[Element lookup records]
— Start —

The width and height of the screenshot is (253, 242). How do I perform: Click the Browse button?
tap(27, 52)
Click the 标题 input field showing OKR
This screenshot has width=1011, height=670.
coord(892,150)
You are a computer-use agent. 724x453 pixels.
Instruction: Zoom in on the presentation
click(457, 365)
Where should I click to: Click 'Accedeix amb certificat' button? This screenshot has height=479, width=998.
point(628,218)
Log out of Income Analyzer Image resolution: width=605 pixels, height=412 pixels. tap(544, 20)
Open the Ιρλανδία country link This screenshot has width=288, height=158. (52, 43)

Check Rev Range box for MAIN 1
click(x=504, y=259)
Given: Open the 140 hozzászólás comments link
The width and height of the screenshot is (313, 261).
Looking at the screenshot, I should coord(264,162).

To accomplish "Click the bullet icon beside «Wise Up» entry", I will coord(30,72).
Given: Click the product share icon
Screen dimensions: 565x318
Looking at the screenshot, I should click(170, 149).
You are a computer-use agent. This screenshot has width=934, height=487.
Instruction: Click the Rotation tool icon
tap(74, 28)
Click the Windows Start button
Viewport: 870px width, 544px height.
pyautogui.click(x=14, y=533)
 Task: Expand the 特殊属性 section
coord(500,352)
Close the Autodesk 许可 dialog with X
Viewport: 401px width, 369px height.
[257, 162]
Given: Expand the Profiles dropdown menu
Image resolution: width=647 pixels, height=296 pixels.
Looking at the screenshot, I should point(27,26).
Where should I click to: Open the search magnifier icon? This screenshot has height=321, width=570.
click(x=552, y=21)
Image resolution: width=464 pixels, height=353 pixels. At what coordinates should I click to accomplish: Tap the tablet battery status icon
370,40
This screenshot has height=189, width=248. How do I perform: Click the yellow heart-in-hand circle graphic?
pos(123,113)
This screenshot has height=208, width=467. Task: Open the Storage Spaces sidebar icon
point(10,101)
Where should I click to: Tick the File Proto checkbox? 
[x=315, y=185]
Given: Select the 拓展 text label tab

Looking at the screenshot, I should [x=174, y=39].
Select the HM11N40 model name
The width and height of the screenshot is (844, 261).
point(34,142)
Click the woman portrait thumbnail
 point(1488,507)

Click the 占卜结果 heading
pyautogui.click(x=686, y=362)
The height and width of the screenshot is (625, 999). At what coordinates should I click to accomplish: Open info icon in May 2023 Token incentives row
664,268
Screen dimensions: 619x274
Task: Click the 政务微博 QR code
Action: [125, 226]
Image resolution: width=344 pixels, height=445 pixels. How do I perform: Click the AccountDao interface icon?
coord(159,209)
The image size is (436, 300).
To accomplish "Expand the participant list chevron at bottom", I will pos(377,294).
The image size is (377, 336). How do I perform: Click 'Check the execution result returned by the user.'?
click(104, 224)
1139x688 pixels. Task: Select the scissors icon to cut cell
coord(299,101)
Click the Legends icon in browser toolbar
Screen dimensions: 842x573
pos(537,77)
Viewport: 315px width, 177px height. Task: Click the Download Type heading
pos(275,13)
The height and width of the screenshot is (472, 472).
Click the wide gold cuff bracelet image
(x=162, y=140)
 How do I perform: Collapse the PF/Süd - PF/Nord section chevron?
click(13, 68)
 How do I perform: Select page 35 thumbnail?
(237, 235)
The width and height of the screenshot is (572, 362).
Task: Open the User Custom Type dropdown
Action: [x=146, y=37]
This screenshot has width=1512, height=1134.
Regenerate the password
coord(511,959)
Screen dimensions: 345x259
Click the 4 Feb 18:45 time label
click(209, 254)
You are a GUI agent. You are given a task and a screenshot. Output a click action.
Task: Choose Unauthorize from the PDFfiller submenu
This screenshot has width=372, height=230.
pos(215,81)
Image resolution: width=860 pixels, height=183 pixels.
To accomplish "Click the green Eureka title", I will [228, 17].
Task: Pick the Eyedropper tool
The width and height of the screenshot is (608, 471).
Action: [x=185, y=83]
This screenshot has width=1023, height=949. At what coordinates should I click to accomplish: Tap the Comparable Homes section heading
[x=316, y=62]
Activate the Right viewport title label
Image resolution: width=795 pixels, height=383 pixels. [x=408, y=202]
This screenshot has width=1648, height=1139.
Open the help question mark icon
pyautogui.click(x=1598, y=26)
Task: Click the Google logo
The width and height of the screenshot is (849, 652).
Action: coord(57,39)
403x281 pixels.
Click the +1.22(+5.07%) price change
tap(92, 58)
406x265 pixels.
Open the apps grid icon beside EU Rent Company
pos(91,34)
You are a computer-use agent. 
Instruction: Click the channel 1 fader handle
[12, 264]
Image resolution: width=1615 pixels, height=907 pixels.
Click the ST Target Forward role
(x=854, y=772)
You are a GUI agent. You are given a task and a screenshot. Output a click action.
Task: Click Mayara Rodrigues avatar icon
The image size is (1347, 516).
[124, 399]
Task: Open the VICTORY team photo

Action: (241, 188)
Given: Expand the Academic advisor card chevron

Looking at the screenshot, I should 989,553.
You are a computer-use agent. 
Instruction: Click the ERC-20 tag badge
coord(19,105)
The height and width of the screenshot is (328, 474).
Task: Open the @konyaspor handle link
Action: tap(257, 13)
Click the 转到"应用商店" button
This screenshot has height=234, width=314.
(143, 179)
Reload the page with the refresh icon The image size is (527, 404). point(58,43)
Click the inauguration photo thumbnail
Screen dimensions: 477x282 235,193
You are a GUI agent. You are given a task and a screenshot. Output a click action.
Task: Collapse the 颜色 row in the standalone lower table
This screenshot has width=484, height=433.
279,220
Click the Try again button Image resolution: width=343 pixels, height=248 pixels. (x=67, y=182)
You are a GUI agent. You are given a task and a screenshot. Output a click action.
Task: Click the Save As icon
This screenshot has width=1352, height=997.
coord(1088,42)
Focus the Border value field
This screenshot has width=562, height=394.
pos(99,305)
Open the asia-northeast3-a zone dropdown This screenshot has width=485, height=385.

— End —

_Exercise objective_
Swap "Where should I click to" for "What should I click to" throughout the records, leaving everything else untouched.

_Answer for this exercise_
The width and height of the screenshot is (253, 242). How do I perform: Click the Browse button?
tap(27, 52)
Click the 标题 input field showing OKR
This screenshot has width=1011, height=670.
coord(892,150)
You are a computer-use agent. 724x453 pixels.
Instruction: Zoom in on the presentation
click(457, 365)
What should I click to: Click 'Accedeix amb certificat' button? This screenshot has height=479, width=998.
point(628,218)
Log out of Income Analyzer Image resolution: width=605 pixels, height=412 pixels. tap(544, 20)
Open the Ιρλανδία country link This screenshot has width=288, height=158. (52, 43)

Check Rev Range box for MAIN 1
click(x=504, y=259)
Given: Open the 140 hozzászólás comments link
The width and height of the screenshot is (313, 261).
Looking at the screenshot, I should coord(264,162).

To accomplish "Click the bullet icon beside «Wise Up» entry", I will coord(30,72).
Given: Click the product share icon
Screen dimensions: 565x318
Looking at the screenshot, I should click(170, 149).
You are a computer-use agent. This screenshot has width=934, height=487.
Instruction: Click the Rotation tool icon
tap(74, 28)
Click the Windows Start button
Viewport: 870px width, 544px height.
pyautogui.click(x=14, y=533)
 Task: Expand the 特殊属性 section
coord(500,352)
Close the Autodesk 许可 dialog with X
Viewport: 401px width, 369px height.
[257, 162]
Given: Expand the Profiles dropdown menu
Image resolution: width=647 pixels, height=296 pixels.
Looking at the screenshot, I should point(27,26).
What should I click to: Open the search magnifier icon? This screenshot has height=321, width=570.
click(x=552, y=21)
Image resolution: width=464 pixels, height=353 pixels. At what coordinates should I click to accomplish: Tap the tablet battery status icon
370,40
This screenshot has height=189, width=248. How do I perform: Click the yellow heart-in-hand circle graphic?
pos(123,113)
This screenshot has height=208, width=467. Task: Open the Storage Spaces sidebar icon
point(10,101)
What should I click to: Tick the File Proto checkbox? 
[x=315, y=185]
Given: Select the 拓展 text label tab

Looking at the screenshot, I should [x=174, y=39].
Select the HM11N40 model name
The width and height of the screenshot is (844, 261).
point(34,142)
Click the woman portrait thumbnail
 point(1488,507)

Click the 占卜结果 heading
pyautogui.click(x=686, y=362)
The height and width of the screenshot is (625, 999). At what coordinates should I click to accomplish: Open info icon in May 2023 Token incentives row
664,268
Screen dimensions: 619x274
Task: Click the 政务微博 QR code
Action: [125, 226]
Image resolution: width=344 pixels, height=445 pixels. How do I perform: Click the AccountDao interface icon?
coord(159,209)
The image size is (436, 300).
To accomplish "Expand the participant list chevron at bottom", I will pos(377,294).
The image size is (377, 336). How do I perform: Click 'Check the execution result returned by the user.'?
click(104, 224)
1139x688 pixels. Task: Select the scissors icon to cut cell
coord(299,101)
Click the Legends icon in browser toolbar
Screen dimensions: 842x573
pos(537,77)
Viewport: 315px width, 177px height. Task: Click the Download Type heading
pos(275,13)
The height and width of the screenshot is (472, 472).
Click the wide gold cuff bracelet image
(x=162, y=140)
 How do I perform: Collapse the PF/Süd - PF/Nord section chevron?
click(13, 68)
 How do I perform: Select page 35 thumbnail?
(237, 235)
The width and height of the screenshot is (572, 362).
Task: Open the User Custom Type dropdown
Action: [x=146, y=37]
This screenshot has width=1512, height=1134.
Regenerate the password
coord(511,959)
Screen dimensions: 345x259
Click the 4 Feb 18:45 time label
click(209, 254)
You are a GUI agent. You are given a task and a screenshot. Output a click action.
Task: Choose Unauthorize from the PDFfiller submenu
This screenshot has width=372, height=230.
pos(215,81)
Image resolution: width=860 pixels, height=183 pixels.
To accomplish "Click the green Eureka title", I will [228, 17].
Task: Pick the Eyedropper tool
The width and height of the screenshot is (608, 471).
Action: [x=185, y=83]
This screenshot has width=1023, height=949. At what coordinates should I click to accomplish: Tap the Comparable Homes section heading
[x=316, y=62]
Activate the Right viewport title label
Image resolution: width=795 pixels, height=383 pixels. [x=408, y=202]
This screenshot has width=1648, height=1139.
Open the help question mark icon
pyautogui.click(x=1598, y=26)
Task: Click the Google logo
The width and height of the screenshot is (849, 652).
Action: coord(57,39)
403x281 pixels.
Click the +1.22(+5.07%) price change
tap(92, 58)
406x265 pixels.
Open the apps grid icon beside EU Rent Company
pos(91,34)
You are a computer-use agent. 
Instruction: Click the channel 1 fader handle
[12, 264]
Image resolution: width=1615 pixels, height=907 pixels.
Click the ST Target Forward role
(x=854, y=772)
You are a GUI agent. You are given a task and a screenshot. Output a click action.
Task: Click Mayara Rodrigues avatar icon
The image size is (1347, 516).
[124, 399]
Task: Open the VICTORY team photo

Action: (241, 188)
Given: Expand the Academic advisor card chevron

Looking at the screenshot, I should 989,553.
You are a computer-use agent. 
Instruction: Click the ERC-20 tag badge
coord(19,105)
The height and width of the screenshot is (328, 474).
Task: Open the @konyaspor handle link
Action: tap(257, 13)
Click the 转到"应用商店" button
This screenshot has height=234, width=314.
(143, 179)
Reload the page with the refresh icon The image size is (527, 404). point(58,43)
Click the inauguration photo thumbnail
Screen dimensions: 477x282 235,193
You are a GUI agent. You are given a task and a screenshot. Output a click action.
Task: Collapse the 颜色 row in the standalone lower table
This screenshot has width=484, height=433.
279,220
Click the Try again button Image resolution: width=343 pixels, height=248 pixels. (x=67, y=182)
You are a GUI agent. You are given a task and a screenshot. Output a click action.
Task: Click the Save As icon
This screenshot has width=1352, height=997.
coord(1088,42)
Focus the Border value field
This screenshot has width=562, height=394.
pos(99,305)
Open the asia-northeast3-a zone dropdown This screenshot has width=485, height=385.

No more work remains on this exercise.